At Yale, Khanna ushered a handful of reporters to the New Haven Towers, where he once lived as a law student, though he confessed his most formative years came as an undergraduate at the University of Chicago. If he lacks the obvious charisma of an AOC or even a Pete Buttigieg — his style is methodical, lacking in flash — he may hunt out a 2028 lane through his doggedness on the stump and his vision of a muscular, anti-MAGA “economic patriotism” somewhat wonkier than the Bernie variety.

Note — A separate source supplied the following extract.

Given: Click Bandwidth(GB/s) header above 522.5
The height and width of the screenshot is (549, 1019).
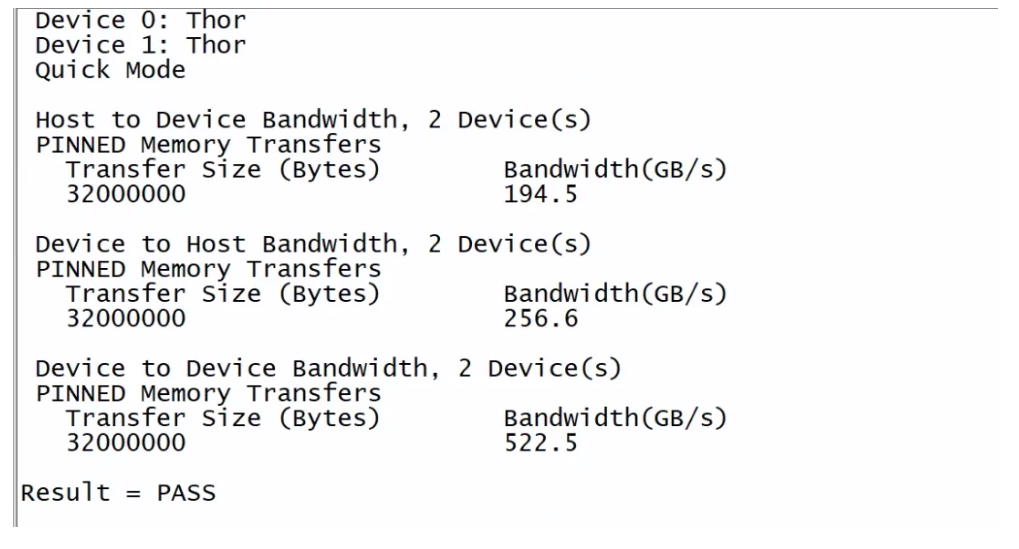Looking at the screenshot, I should click(x=614, y=418).
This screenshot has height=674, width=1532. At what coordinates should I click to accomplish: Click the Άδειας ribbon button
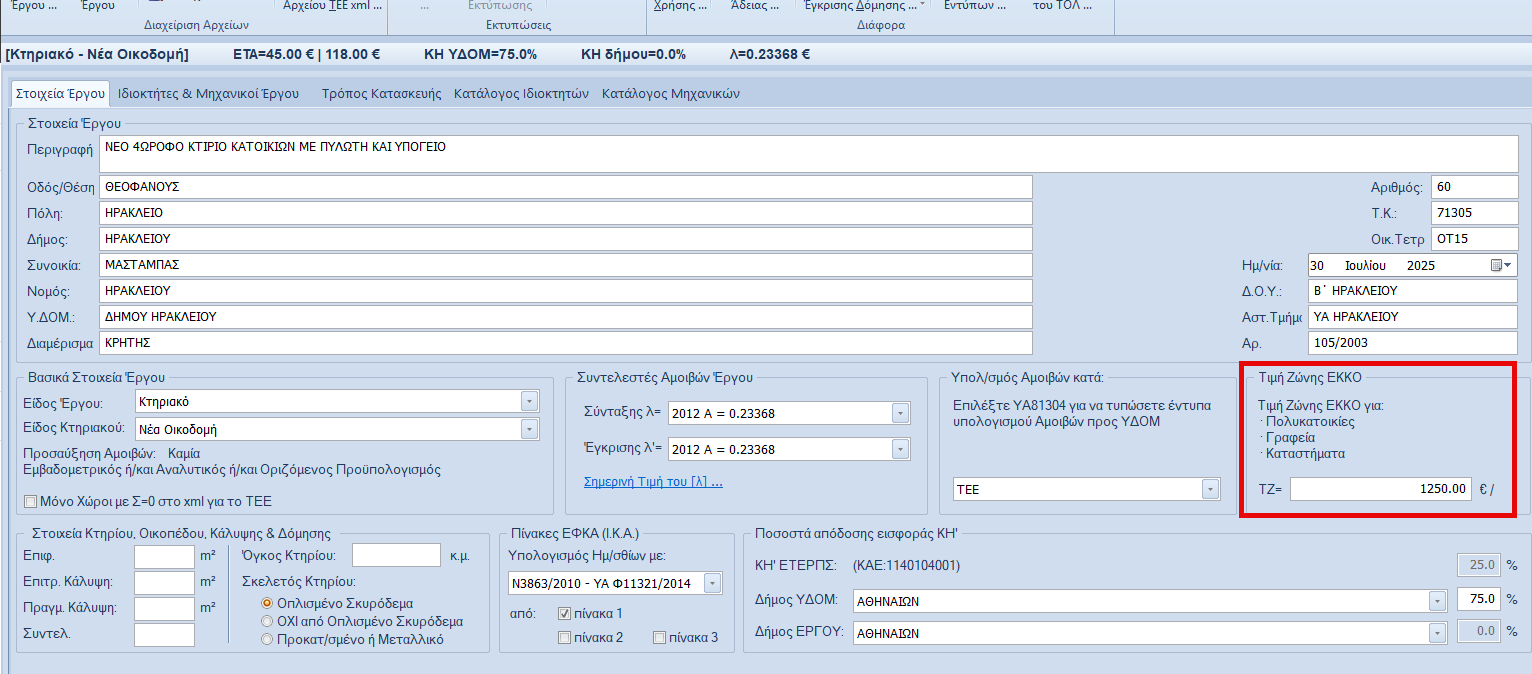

After the speechifying, a seminar with eager (and GOP-skeptical) law students, and the Pepe pizza, Khanna had an evening with the Yale Political Union. Several weeks earlier, coincidentally, I had also spoken there, and I told Khanna it was a great but unusual experience: Speakers debate and a winner is voted on by the undergraduates in the union, but the student speeches are what carry the day. The debate is Oxford style, with a resolution agreed upon ahead of time, and the speaker doesn’t go back and forth with opponents so much as deliver opening and closing remarks and witness others hash it out. When students like what they hear, they tap their seats. Instead of boos, they offer hisses. It’s all a bit campy and self-consciously farcical.
Khanna, earnest as ever, spoke in defense of the resolution that “pro-growth progressivism is America’s next chapter” and his hope to add one new factory and one new school to 100 American towns. He praised Joe Biden’s green industrial policy, to hisses from the group’s conservatives, and argued for raising taxes on billionaires. The students, when they spoke, were earnest too. Or most of them anyway — one speaker, a British expat, called for America to embrace its “frontier spirit” anew and, for reasons unclear, ban rap music in public schools. In the end, Khanna carried the day: More students believed pro-growth progressivism was indeed America’s next chapter.
In the meantime, did Khanna have any more Vance-themed engagements in mind? “How many ways can I troll him?” he asked, laughing to himself.